Arno Lederer (LRO) hingegen spricht über das Potenzial traditioneller Bauweisen und -materialien. Die mehrfach preisgekrönten Bauten des renommierten deutschen Planers stehen für einen kunstvollen Spagat zwischen Tradition und Zeitgeist.

Traditionell-anthroposophisch – zeitgemäß interpretiert: so lässt sich das architektonische Entwurfsverständnis des Stuttgarter Büros LRO Lederer Ragnarsdóttir Oei zusammenfassen. Professor Arno Lederer, Begründer der Planergemeinschaft ist in seiner Ästhetik geprägt durch die frühe Postmoderne sowie die skandinavische Architektur der 1970er Jahre.

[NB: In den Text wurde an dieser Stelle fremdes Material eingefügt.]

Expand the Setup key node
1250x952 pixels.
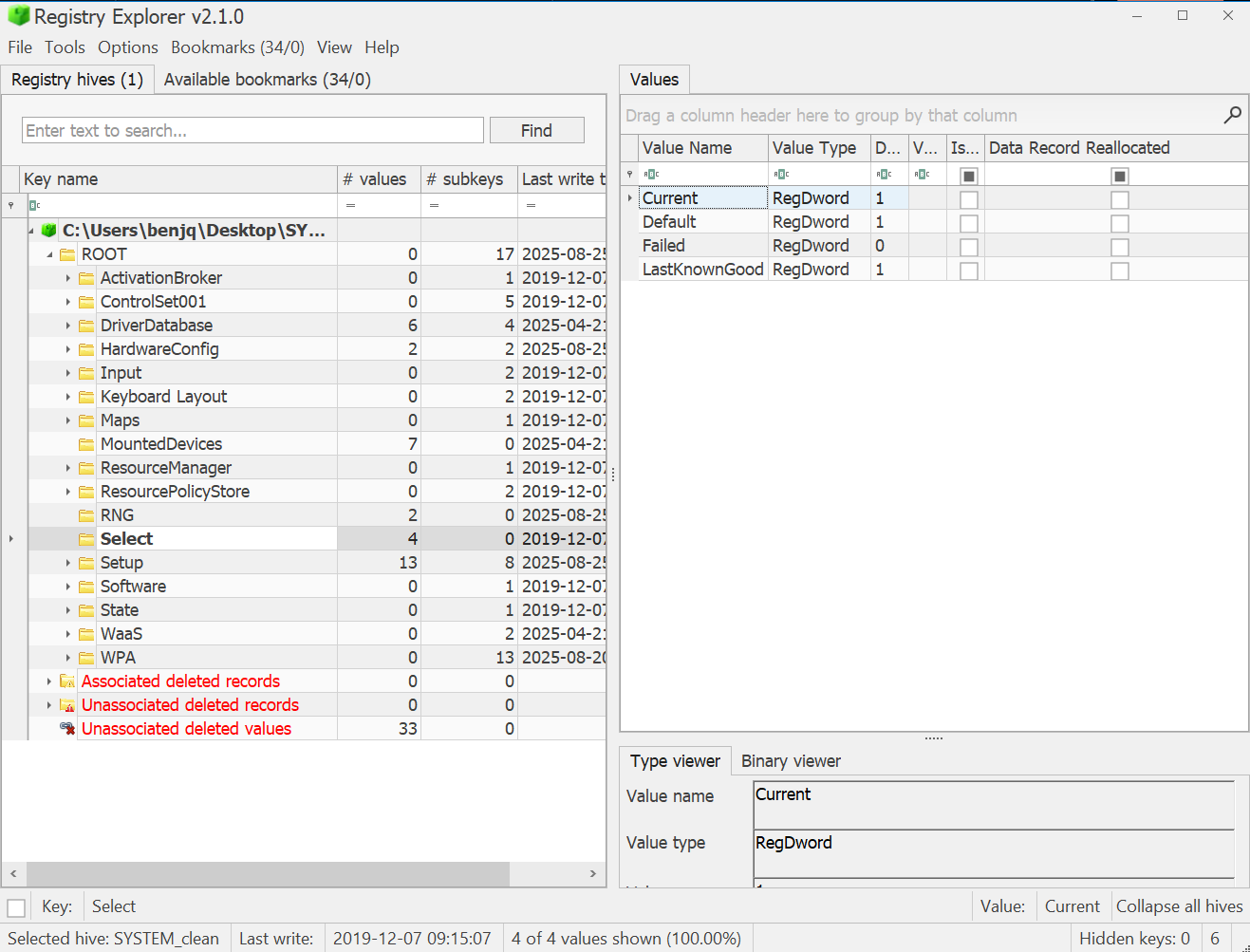[68, 563]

Projekte, wie der Neubau der Sparkasse Ulm oder des Kunstmuseums Ravensburg, das Bürogebäude im Arnulfpark München oder der Umbau des Stuttgarter Stadtmuseums im Wilhelmspalais zeichnen sich durch eine besondere haptische Materialität der Gebäudehülle sowie körperhaft umschlossenen Räume aus. Baustoffe werden recycelt und stärken so den
geschichtlichen Kontext des Ortes – Neues bleibt vertraut.

Redner:
Professor Arno Lederer, LRO

Laura Fogarasi-Ludloff gewährt ebenfalls Einblicke in ihre Entwurfswelt und stellt das mit dem IconicAward 2017 prämierte SOS-Bildungs- und Begegnungszentrum in Berlin-Moabit vor. Der Bau beeindruckt funktional wie gestalterisch durch seinen außergewöhnlichen Sonnenschutz.

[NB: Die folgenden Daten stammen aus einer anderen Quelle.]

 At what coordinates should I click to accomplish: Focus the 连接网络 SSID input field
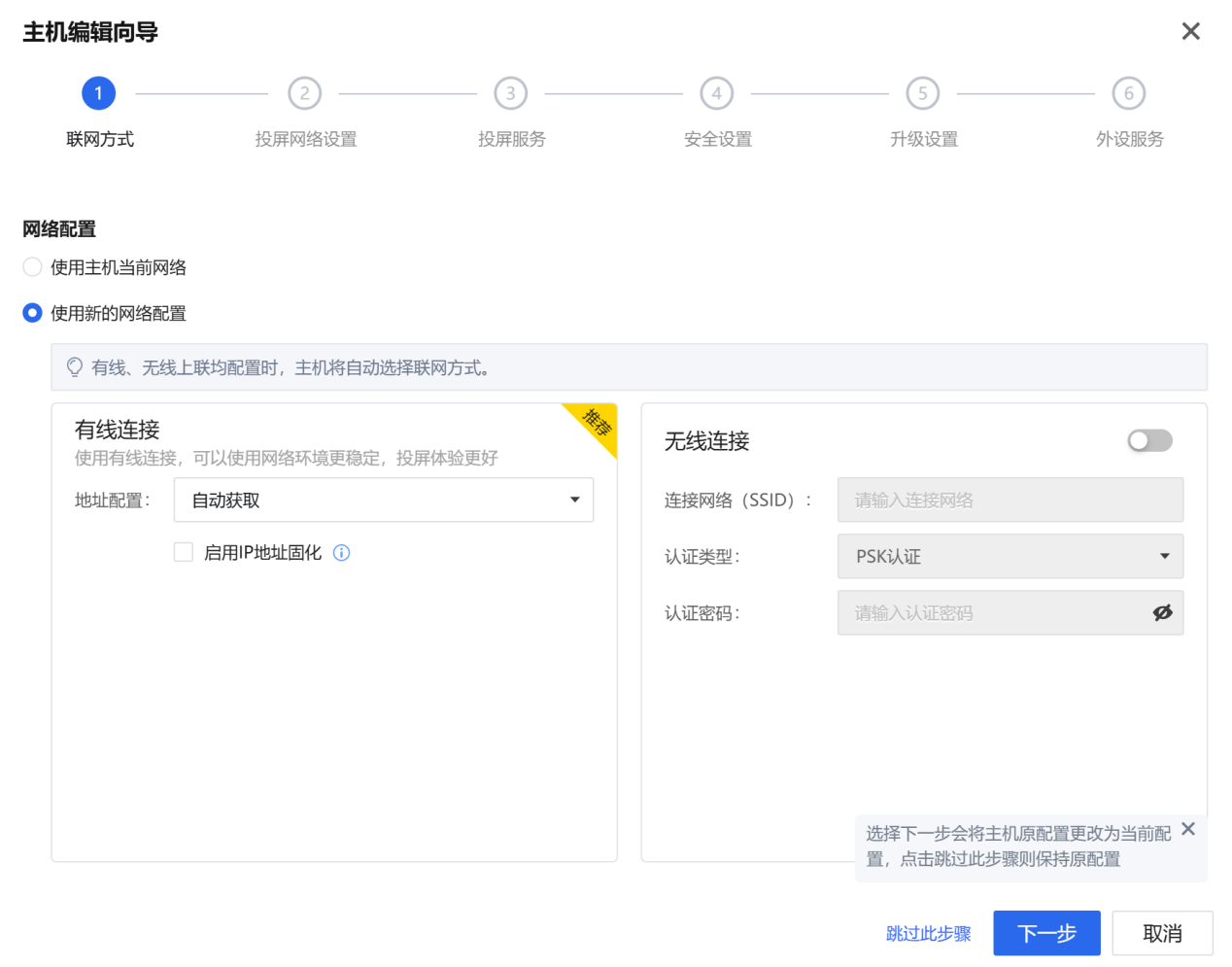1010,500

Im Jahr 2007 wurde in Berlin das deutsch österreichische Architekturbüro Ludloff Ludloff von
Laura Fogarasi-Ludloff und Jens Ludloff gegründet. Sinnliche Qualität und Fragen der Wahrnehmung von Architektur stehen im Vordergrund ihrer Projekte – tradierte Typologien werden hinterfragt und der Dialog zwischen den Disziplinen gesucht. Bauten, wie das Forschungsund Entwicklungszentrum der Sedus Stoll AG in Dogern, Hotelbauten in Amsterdam und Wien,
eine Mensa, die Turnhalle auf dem Tempelhofer Feld, sowie das „Haus FL“ wurden international prämiert.

Mit der Realisierung des SOS-Bildungs- und Begegnungszentrum in Berlin-Moabit ist ein offenes Haus mit außergewöhnlichem Sonnenschutz aus lichtdurchlässigen Membranelementen entstanden, das weit über seine örtliche Ausstrahlung hinaus als Kommunikationsplattform dient und für soziale Themen sensibilisiert.

Redner:
Laura Fogarasi-Ludloff, Ludloff Ludloff

13:00 Uhr

Expressiv, frisch und international wird es mit Dan Stubbergaard, Mitbegründer des dänisch-deutschen Architekten-Kollektivs COBE, das selbst Rock ’n’ Roll in Architektur übersetzt.

Ob der Umbau eines ehemaligen Getreidesilos in ein modernes Kopenhagener Apartmenthaus oder das Ragnarock-Museum in Roskilde, ein Gemeinschaftsprojekt mit MVRDV – das dänischdeutsche Planungsbüro COBE steht für eine expressive Fassadengestaltung und zählt zu den
internationalen Popstars seiner Architekten-Generation. Als Akronym steht der Büroname für
die Herkunftsstädte seiner Gründer Dan Stubbergaard (Copenhagen) und Vanessa Miriam Carlow (Berlin).

Bereits ein Jahr nach der Bürogründung erhielten sie gemeinsam mit drei anderen dänischen Büros 2006 den goldenen Löwen auf der 10. Architekturbiennale in Venedig. Im Anschluss gewannen sie den international ausgeschriebenen Wettbewerb um den Masterplan des nördlichen Copenhagener Hafenbereiches und realisierten verschiedene preisgekrönte Bauprojekte.